- What this task involves: Every line in the listing below from the one with "This screenshot has width=1199, height=683." through the one with "Task: Open the specular Type Blinn dropdown" is to be reproduced exactly, both ends included; leave out the rest.

- Provided material:
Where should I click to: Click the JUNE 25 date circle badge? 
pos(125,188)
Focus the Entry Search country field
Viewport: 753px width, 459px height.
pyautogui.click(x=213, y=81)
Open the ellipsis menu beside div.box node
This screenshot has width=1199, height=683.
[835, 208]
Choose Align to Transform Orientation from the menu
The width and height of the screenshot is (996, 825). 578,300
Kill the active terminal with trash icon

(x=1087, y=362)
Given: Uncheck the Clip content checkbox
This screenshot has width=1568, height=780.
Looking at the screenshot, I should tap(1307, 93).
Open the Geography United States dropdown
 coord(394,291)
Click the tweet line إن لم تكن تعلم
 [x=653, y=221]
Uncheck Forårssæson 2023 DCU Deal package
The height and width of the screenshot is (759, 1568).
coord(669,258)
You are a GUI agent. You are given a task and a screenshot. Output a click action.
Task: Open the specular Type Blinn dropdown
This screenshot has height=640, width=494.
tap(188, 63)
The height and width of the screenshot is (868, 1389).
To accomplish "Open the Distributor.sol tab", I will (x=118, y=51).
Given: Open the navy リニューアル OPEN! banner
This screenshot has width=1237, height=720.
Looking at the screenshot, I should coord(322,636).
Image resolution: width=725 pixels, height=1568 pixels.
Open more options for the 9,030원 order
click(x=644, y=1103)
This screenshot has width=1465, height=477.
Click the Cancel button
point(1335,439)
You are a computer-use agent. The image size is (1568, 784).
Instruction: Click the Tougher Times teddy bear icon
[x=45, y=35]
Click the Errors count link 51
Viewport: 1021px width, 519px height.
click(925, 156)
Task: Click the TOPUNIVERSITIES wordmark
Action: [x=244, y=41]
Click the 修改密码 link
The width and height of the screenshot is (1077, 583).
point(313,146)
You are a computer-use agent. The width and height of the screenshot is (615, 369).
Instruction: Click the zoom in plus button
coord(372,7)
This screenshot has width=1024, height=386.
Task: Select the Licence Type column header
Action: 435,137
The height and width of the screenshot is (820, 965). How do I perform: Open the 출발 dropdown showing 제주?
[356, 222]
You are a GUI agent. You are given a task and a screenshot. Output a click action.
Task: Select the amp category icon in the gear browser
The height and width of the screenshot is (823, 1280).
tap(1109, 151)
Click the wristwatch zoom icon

- Result:
This screenshot has width=1199, height=683.
[835, 208]
Choose Align to Transform Orientation from the menu
The width and height of the screenshot is (996, 825). 578,300
Kill the active terminal with trash icon

(x=1087, y=362)
Given: Uncheck the Clip content checkbox
This screenshot has width=1568, height=780.
Looking at the screenshot, I should tap(1307, 93).
Open the Geography United States dropdown
 coord(394,291)
Click the tweet line إن لم تكن تعلم
 [x=653, y=221]
Uncheck Forårssæson 2023 DCU Deal package
The height and width of the screenshot is (759, 1568).
coord(669,258)
You are a GUI agent. You are given a task and a screenshot. Output a click action.
Task: Open the specular Type Blinn dropdown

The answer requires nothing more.